◆ Task directions
Below, in the material, copy out the stretch from the line containing "0 commentaire (40, 105)" through the line containing "Compote de prunes (28, 2369)", both of those lines included. Keep every line word for word.

◆ Material provided
— START —

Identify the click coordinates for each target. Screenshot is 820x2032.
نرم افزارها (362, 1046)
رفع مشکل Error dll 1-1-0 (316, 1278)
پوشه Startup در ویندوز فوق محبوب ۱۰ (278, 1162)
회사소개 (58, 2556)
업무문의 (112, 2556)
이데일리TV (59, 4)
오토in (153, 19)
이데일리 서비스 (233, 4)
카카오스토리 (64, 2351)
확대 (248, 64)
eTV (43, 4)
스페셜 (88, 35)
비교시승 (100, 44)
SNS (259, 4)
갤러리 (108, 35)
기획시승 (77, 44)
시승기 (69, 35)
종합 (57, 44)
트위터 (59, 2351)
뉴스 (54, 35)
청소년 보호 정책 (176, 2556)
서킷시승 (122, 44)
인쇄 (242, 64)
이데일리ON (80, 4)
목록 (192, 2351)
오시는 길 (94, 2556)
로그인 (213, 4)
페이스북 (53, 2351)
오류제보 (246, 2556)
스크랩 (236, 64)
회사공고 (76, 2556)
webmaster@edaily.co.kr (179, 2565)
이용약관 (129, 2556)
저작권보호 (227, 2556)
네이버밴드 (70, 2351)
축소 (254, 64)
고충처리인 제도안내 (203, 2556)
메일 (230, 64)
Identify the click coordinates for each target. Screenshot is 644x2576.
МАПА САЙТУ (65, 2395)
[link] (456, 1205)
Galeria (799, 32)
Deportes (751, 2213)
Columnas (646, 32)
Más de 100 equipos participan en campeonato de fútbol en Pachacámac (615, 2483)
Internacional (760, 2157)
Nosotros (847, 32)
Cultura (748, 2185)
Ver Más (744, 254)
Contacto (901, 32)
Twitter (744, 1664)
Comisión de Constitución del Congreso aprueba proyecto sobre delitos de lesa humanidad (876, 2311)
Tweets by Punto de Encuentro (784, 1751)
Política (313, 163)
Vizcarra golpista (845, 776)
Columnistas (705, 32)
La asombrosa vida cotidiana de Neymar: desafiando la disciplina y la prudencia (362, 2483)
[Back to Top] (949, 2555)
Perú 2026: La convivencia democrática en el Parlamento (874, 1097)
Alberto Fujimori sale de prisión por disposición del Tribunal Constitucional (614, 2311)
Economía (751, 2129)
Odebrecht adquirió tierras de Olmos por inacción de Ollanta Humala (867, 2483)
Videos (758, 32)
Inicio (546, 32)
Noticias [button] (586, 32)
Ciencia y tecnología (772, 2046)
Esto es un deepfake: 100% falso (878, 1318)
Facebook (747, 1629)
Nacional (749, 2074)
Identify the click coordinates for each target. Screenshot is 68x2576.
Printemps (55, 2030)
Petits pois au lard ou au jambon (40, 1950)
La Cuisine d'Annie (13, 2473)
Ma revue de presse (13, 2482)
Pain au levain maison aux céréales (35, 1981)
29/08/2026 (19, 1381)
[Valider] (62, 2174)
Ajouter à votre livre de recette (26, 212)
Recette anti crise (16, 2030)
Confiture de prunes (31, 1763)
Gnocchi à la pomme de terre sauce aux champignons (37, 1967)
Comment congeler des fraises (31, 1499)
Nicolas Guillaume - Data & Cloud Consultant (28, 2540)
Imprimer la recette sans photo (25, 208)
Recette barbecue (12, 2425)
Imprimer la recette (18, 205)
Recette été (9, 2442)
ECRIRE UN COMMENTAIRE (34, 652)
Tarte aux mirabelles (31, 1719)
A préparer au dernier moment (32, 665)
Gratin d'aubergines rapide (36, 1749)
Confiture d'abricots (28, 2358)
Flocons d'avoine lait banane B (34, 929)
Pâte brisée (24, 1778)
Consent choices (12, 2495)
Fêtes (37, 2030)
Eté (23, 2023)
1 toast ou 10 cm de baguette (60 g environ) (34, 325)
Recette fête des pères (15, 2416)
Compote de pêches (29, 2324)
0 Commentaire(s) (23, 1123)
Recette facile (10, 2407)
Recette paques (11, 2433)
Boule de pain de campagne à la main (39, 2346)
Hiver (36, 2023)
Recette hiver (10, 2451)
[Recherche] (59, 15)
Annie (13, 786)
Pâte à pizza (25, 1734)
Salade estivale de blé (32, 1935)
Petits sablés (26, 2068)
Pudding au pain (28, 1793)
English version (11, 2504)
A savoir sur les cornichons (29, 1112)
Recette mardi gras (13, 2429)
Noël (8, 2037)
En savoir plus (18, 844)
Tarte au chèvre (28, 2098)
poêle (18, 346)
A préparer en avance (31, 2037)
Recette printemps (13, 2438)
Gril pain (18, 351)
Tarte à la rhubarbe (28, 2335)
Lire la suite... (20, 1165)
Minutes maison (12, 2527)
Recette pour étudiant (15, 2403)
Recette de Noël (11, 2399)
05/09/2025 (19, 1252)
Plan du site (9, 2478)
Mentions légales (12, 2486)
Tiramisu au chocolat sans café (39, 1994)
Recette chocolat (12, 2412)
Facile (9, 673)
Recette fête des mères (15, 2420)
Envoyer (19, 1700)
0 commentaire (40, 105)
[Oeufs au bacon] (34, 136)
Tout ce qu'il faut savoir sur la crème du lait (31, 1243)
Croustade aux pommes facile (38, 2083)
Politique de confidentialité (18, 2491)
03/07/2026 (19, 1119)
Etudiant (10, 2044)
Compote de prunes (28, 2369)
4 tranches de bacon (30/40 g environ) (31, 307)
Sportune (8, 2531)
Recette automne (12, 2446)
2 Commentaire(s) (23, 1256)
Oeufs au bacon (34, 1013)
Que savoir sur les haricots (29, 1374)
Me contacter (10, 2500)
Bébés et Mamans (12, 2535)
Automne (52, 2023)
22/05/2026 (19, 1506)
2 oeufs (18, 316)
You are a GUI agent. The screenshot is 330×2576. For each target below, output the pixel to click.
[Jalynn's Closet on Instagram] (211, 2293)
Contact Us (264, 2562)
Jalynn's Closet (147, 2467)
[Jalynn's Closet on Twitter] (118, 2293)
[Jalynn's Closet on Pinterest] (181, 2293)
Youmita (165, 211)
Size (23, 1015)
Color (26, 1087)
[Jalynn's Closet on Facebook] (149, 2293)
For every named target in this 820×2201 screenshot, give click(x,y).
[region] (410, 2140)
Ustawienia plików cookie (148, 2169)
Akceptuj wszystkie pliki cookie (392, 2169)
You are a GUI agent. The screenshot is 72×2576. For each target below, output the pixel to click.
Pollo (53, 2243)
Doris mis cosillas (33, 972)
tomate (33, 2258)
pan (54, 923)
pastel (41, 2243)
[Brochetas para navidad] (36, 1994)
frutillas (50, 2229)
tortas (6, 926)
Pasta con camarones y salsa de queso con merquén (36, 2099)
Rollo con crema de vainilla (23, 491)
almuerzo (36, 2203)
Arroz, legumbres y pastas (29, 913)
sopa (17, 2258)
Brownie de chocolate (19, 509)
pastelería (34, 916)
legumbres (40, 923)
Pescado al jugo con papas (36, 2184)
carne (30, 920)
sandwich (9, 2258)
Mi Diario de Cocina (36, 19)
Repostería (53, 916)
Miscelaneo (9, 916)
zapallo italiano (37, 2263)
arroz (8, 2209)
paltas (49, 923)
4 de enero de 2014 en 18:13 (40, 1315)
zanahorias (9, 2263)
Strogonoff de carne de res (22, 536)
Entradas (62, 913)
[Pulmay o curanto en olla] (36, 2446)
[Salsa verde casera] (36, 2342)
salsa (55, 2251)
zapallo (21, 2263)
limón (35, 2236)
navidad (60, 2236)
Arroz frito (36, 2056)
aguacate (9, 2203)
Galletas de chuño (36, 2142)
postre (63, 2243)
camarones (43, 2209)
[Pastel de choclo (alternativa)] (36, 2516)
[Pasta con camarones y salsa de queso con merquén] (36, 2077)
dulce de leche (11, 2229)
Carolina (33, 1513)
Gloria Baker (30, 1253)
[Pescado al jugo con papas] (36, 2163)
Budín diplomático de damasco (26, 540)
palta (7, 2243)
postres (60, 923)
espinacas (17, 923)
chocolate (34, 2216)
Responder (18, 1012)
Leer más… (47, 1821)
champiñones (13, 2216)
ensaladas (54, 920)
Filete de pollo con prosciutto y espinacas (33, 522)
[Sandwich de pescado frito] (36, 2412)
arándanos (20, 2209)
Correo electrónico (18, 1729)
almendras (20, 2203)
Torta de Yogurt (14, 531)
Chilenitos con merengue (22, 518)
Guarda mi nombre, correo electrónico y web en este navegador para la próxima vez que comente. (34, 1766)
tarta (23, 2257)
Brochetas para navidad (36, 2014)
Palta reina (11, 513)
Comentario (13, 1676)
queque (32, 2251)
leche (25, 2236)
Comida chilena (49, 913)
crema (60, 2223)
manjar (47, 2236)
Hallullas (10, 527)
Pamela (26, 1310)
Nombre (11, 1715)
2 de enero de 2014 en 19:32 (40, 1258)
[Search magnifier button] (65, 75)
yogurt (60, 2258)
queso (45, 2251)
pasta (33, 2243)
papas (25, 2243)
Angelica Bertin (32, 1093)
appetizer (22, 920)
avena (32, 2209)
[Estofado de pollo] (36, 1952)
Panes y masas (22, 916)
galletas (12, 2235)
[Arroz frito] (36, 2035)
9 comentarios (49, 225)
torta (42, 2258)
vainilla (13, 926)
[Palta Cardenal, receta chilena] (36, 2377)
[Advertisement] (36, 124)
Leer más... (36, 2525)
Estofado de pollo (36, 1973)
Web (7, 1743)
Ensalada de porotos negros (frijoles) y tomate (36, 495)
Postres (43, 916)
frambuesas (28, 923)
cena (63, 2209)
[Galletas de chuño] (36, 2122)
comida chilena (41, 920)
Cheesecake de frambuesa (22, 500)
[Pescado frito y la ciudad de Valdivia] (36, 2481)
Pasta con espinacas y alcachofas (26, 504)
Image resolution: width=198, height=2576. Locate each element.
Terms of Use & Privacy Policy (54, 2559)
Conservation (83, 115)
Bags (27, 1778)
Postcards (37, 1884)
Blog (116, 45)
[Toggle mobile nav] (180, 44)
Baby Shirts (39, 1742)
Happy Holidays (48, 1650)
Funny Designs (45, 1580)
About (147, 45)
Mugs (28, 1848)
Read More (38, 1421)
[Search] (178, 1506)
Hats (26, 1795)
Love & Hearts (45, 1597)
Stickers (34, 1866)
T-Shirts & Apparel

— END —

◆ Written response
0 commentaire (40, 105)
[Oeufs au bacon] (34, 136)
Tout ce qu'il faut savoir sur la crème du lait (31, 1243)
Croustade aux pommes facile (38, 2083)
Politique de confidentialité (18, 2491)
03/07/2026 (19, 1119)
Etudiant (10, 2044)
Compote de prunes (28, 2369)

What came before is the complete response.